In general, we have the following formula, given $a = p_1^{a_1} p_2^{a_2} … p_k^{a_k}$ and $b = p_1^{b_1} p_2^{b_2} … p_k^{b_k}$:

$\boxed{\text{lcm}(a, b) = p_1^{\max(a_1, b_1)} p_2^{\max(a_2, b_2)} … p_k^{\max(a_k, b_k)}}$

We will end this note with the proof of the following fact:

$a \cdot b = \text{lcm}(a, b) \cdot \gcd(a, b)$

To be rigorous, we need to first start by proving the fact that for any two real numbers $x, y$, $\max(x, y) + \min(x, y) = x + y$.
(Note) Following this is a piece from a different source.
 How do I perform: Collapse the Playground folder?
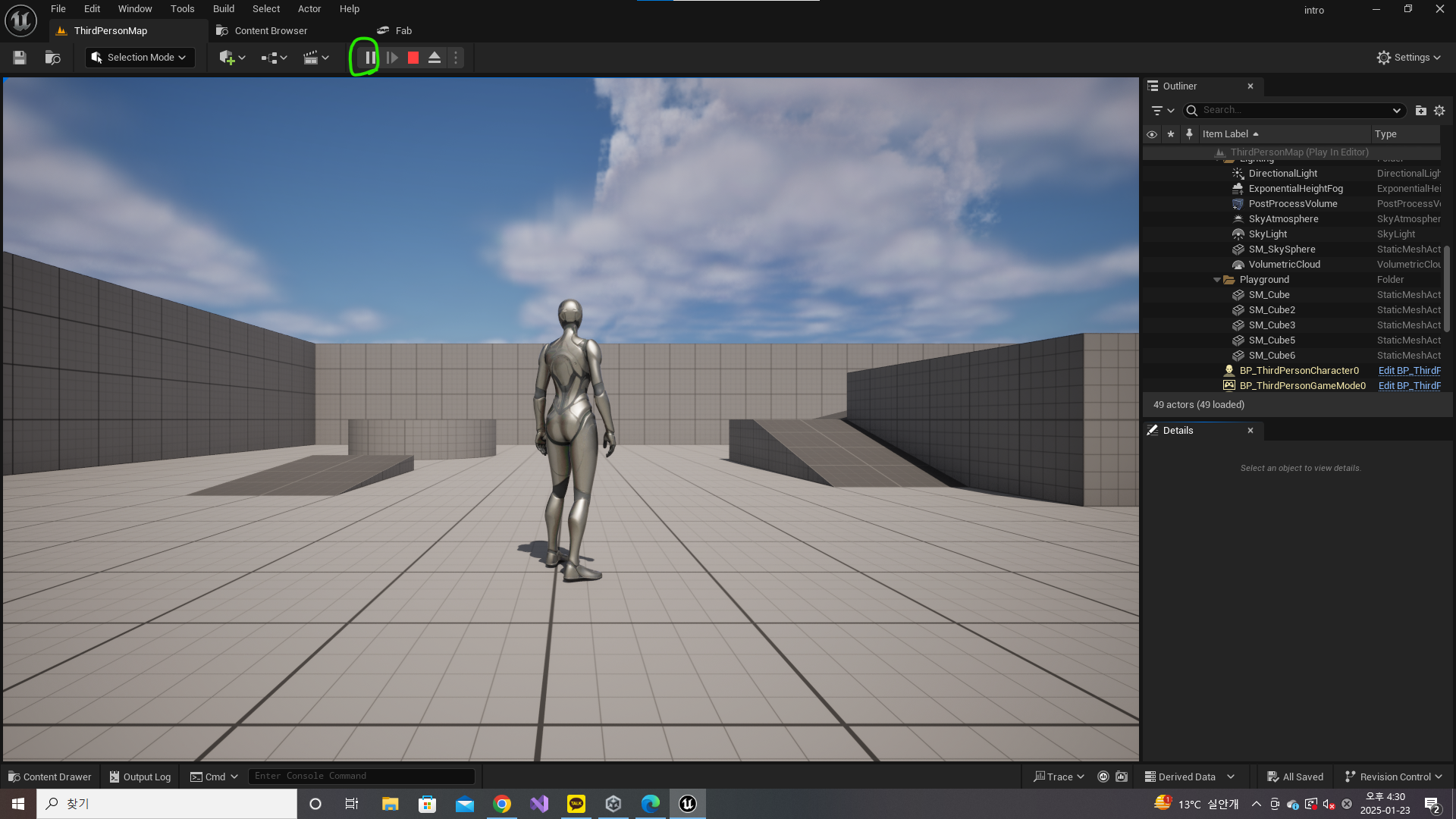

Case 1: $x > y$: $\max(x, y) + \min(x, y) = x + y$
Case 2: $x = y$: $\max(x, y) + \min(x, y) = x + x = y + y = x + y$
Case 3: $x < y$: $\max(x, y) + \min(x, y) = y + x = x + y$

You can also reason about this intuitively – if one of the elements is the maximum, the other will be the minimum.

Now, the proof comes easily from the definitions of greatest common divisor and lowest common multiple:

$\begin{align*} \text{lcm}(a, b) \cdot \gcd(a, b) &= p_1^{\max(a_1, b_1)} p_2^{\max(a_2, b_2)} … p_k^{\max(a_k, b_k)} \cdot p_1^{\min(a_1, b_1)} p_2^{\min(a_2, b_2)} … p_k^{\min(a_k, b_k)} \\ &= p_1^{\max(a_1, b_1) + \min(a_1, b_1)} p_2^{\max(a_2, b_2) + \min(a_2, b_2)} … p_k^{\max(a_k, b_k) + \min(a_k, b_k)} \\ &= p_1^{a_1 + b_1} p_2^{a_2 + b_2} … p_k^{a_k + b_k} \\ &= a \cdot b \end{align*}$

The last step comes from the definition of canonical form multiplication we saw above.